An article by Steven Tucker, President of the International Medical Travel Association
The International Medical Travel Association (IMTA) brings
together the healthcare and travel industries to help create a high-quality,
ethical and economically sustainable medical-travel industry as well as to
preserve and protect the doctor-patient relationship, all in the interests of
the international patient.
The IMTA seeks to represent the interests of medical
travellers and the medical-travel industry including both the healthcare
providers and those who facilitate medical travel. As global healthcare choices
expand, patients will increasingly travel across the world for access to better
and more affordable healthcare.
The IMTA works to promote and protect the safety and
well-being of patients (medical travellers) through the development of industry
networks, creation and distribution of knowledge, sharing of best practices,
establishment of standards and eventually accreditation with industry
self-regulation.
The members come from an array of countries such as the US,
Australia, the UK, Turkey, India, Nigeria, UAE, Malaysia, Thailand and
Singapore, representing various medical travel-related sectors like healthcare
providers, travel agents, medical concierges, publishers of medical travel
publications, national tourism offices, insurance companies and media
companies.
Medical travel encompasses a number of different phenomena,
from elective surgery, to medical travel. A patient might travel from North
America to Asia for a purely elective
procedure as part of a holiday or even have the procedure attached to a
holiday. Alternatively, a patient can travel from Bangladesh
to Singapore
for a second opinion on metastatic breast cancer. The industry needs to be
flexible enough to deal with, support and care for not just these scenarios,
but a thousand others.
The IMTA aims to begin brokering the discussion among all
the parties involved in medical travel. We want to discover where the industry
needs to strengthen patient care and assign specific responsibilities to the
individuals involved in global medical travel. We have to respect patients’

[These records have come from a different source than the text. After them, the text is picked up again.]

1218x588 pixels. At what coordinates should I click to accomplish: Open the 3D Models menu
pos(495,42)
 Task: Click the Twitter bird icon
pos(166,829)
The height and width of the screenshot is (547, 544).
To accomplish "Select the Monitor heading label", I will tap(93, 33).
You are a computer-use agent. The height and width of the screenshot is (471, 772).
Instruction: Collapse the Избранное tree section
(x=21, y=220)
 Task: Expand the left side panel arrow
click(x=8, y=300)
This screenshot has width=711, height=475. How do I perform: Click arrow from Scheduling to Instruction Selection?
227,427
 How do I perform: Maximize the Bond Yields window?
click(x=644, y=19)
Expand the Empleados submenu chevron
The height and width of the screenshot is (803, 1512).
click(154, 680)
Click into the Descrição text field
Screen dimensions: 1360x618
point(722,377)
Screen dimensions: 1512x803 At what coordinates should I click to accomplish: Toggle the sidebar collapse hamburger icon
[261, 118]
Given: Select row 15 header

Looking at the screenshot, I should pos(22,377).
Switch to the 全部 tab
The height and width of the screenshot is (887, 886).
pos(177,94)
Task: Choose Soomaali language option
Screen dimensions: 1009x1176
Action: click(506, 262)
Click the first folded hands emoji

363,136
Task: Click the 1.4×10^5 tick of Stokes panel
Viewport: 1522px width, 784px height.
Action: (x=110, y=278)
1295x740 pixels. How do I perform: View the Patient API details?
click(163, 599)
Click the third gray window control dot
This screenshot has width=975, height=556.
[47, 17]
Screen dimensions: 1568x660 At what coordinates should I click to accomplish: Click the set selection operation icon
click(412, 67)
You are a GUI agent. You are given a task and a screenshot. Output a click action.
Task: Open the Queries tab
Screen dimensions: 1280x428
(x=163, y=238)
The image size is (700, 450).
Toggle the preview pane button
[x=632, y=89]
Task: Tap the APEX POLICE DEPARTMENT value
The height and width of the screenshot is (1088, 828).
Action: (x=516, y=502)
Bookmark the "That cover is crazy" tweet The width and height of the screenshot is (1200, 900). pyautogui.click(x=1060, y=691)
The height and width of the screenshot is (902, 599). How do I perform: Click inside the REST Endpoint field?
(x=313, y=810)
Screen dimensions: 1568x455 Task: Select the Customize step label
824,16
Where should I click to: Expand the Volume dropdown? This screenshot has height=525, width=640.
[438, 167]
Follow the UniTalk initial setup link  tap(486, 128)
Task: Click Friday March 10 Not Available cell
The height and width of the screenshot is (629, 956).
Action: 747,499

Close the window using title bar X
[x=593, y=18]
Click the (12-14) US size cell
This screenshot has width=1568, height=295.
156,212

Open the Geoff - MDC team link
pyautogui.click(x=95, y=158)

rights, and both patients and doctors need to understand that medicine is
fraught with complications. Making medical travel a tourism product in the
traditional sense is not the aim of the IMTA. These are serious medical
procedures.
Through education, patients are going to learn where quality
medical care occurs.
Unfortunately, developing nations still do not have adequate
resources for contemporary healthcare in the fields of cardiology, oncology and
other specialties. As a result, patients need to travel to get access to
quality health care. An important goal is to assist developing countries in
providing both access to quality and affordable health care and helping in its
development.
This entails codifying medical resources, taking control of
patient flow and helping facilities in those countries on how to best provide
care that will allow providers and the travel industry to begin to move more of
the resources currently used in sending patients abroad back to the local
environment.
In an ideal world, it would be better for all patients to be
treated as close to home as possible.
It should be recognised that in the short term, medical
travel entails patients travelling out of their own community to seek medical
help in another country, for various reasons; but a long-term aim should be for
care to be put back into the local environment so that not only can those
companion travellers and carers continue to work, but hospitals will be able to
create infrastructure and bring value to and benefit the local community.
A final aim, therefore, is to use medical travel today as a
mechanism for diffusing quality health care globally for tomorrow. I hope you
will join us in helping to make the IMTA a success for the future.